Southern Weekend looks back at ten major lawsuits in 2010, as chosen by the China Legal Case Study Research Committee (中国法学会案例研究专业委员会). Their online poll ranked the “My Father is Li Gang” incident as number one.
According to the article’s introduction, the conference’s scholars found that to a large extent, civil rights evidently stopped at the level of the constitution and laws, and failed to find actual effective protection. A portion of the rest of the article, excerpted and translated by CDT:
Another abuse of public rights is directed against helpless petitioners.
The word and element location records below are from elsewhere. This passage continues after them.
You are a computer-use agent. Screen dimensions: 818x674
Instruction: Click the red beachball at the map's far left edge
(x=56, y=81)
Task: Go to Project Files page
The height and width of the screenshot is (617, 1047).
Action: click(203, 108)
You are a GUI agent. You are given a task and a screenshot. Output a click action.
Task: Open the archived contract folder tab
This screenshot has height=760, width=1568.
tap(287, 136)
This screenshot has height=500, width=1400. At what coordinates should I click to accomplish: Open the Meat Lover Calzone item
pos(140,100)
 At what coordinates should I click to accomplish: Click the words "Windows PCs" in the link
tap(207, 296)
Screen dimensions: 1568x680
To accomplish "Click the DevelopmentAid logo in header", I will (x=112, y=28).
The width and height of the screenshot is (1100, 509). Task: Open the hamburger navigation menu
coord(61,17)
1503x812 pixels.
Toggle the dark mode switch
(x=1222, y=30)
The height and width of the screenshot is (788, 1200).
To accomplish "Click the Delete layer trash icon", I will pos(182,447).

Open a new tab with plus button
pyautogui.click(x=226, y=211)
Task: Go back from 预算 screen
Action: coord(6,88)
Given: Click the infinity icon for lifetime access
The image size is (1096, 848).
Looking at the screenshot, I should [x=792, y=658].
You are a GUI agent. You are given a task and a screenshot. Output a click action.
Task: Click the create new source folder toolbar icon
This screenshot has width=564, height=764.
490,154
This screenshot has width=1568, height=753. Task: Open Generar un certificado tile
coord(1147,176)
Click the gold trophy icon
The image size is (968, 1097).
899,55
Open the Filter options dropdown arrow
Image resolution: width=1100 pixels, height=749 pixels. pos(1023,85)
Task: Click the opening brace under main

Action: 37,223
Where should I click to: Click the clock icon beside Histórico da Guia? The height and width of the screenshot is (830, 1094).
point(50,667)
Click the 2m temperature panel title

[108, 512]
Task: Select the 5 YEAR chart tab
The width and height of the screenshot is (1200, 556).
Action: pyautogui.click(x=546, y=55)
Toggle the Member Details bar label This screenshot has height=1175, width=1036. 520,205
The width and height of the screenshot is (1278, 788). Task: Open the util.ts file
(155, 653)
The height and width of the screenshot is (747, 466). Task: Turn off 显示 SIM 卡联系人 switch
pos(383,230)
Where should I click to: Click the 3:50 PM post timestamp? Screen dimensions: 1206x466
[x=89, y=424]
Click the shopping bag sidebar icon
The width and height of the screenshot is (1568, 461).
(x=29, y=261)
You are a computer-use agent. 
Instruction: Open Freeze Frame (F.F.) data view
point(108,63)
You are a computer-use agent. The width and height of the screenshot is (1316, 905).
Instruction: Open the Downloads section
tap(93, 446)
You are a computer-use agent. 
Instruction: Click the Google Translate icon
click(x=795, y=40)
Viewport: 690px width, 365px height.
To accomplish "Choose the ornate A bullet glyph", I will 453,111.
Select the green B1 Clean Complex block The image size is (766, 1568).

When the Anyuanding Company [a company that intercepts petitioners] created an agreement with local police to establish “black jails” to detain petitioners, this became one of the ugliest incidents among the top ten list of influential court cases.
Tsinghua University Law Professor He Haibo belives that many of these official disputes should be resolved at the administrative review level, with approximately only ten percent becoming administrative lawsuits, and a very small number using the petitioning system. This is an inverted pyramid. According to his known figures, each year, China sees about 70,000 to 80,000 administrative review cases, and about 100,000 administrative lawsuits. Petitioners are countless. “The Anyuanding incident clarified that the petitioning situation might look pacified from the outside, but it has in fact accumulated much in terms of instability,” He Haibo said.